Юрий Бессонов - Двадцать шесть тюрем и побег с Соловков стр 30.

Шрифт
Фон

И тут сыпались его доказательства. Он меня совершенно забрасывал всем тем, что он впитал в себя. Тут был и закон взаимопомощи и математический, как он нарывал, закон социализма. Но толкового, ясного, простого ответа он мне дать не мог.

С удовольствием читая и говоря о Достоевском, он совершенно не выносил, когда я упоминал о его "Бесах". Это его произведение он называл и безнравственным и не художественным и вообще возмущался тем, что Достоевский мог его написать. Когда я говорил, что Достоевский пророк, то он приходил просто в ярость.

Я его просил объяснить мне разницу между большевиками и меньшевиками. Все его ответы вертелись около революционности одних и эволюционности других.

- Но ведь вы тоже признаете насилие? - Спрашивал я его.

- Да, для захвата власти и орудий производства.

- А потом?

- Мы от него откажемся.

- Почему?

- За ненадобностью. С захватом власти и орудий производства уничтожатся классы, при современной технике рабочий день дойдет до двух часов и каждый, работая по способностям получить по потребностям.

- А вы не допускаете, что какая-нибудь группа лиц, какой-нибудь профессиональный союз, совсем не пожелает работать, а предпочтет захватив власть, заставить всех работать на себя?

- Вы рассуждаете по-детски, - горячился он.

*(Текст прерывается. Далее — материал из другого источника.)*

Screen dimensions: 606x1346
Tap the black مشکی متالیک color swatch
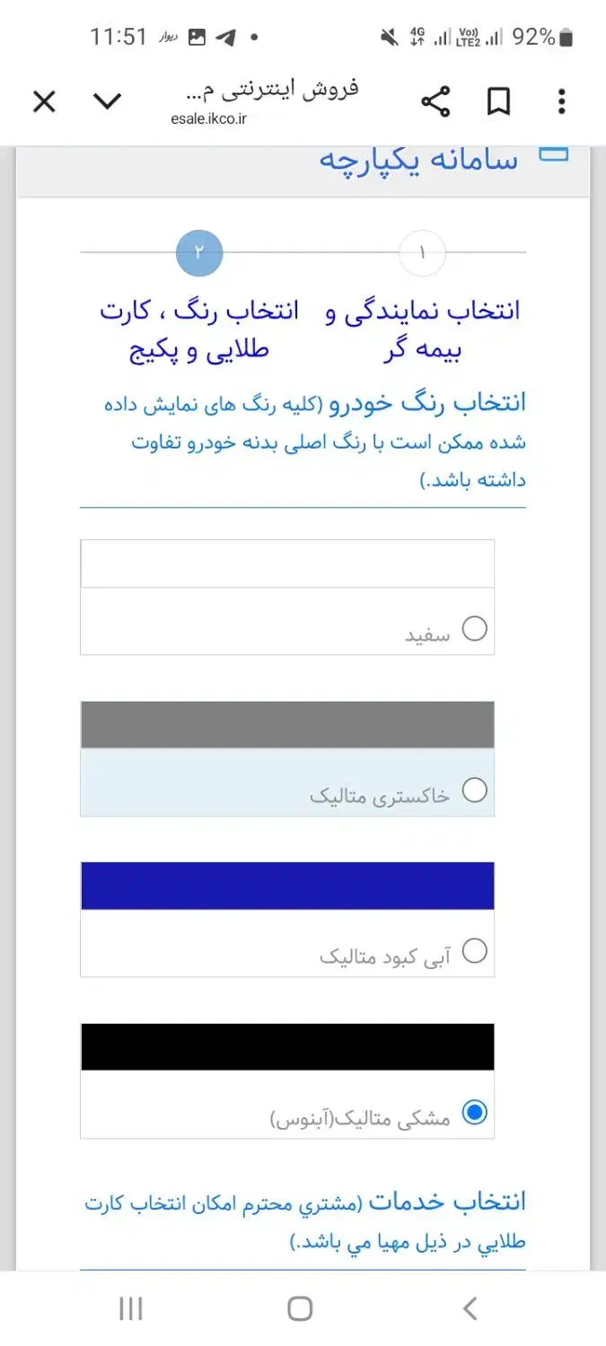coord(287,1046)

Да, соглашался я. И я бы хотел всегда рассуждать по детски. На мой взгляд это самое логичное. - Вы допустите, что какой-нибудь профсоюз химической промышленности решит, что довольно работать и пользуясь своим продуктом как оружием, захватит власть, образует новый класс и будет диктовать миру свои условия".

Мне часто приходило в голову: передо мной человек, который в нравственном отношении стоит много выше меня, человек, который отдает свою свободу, которую он так ценит, ради любви к ближнему, ради своей идеи. Я верю в вечную жизнь нашего духа. И являлся вопрос? Неужели он, в будущей жизни, не спасется от ответственности перед своей совестью - Богом?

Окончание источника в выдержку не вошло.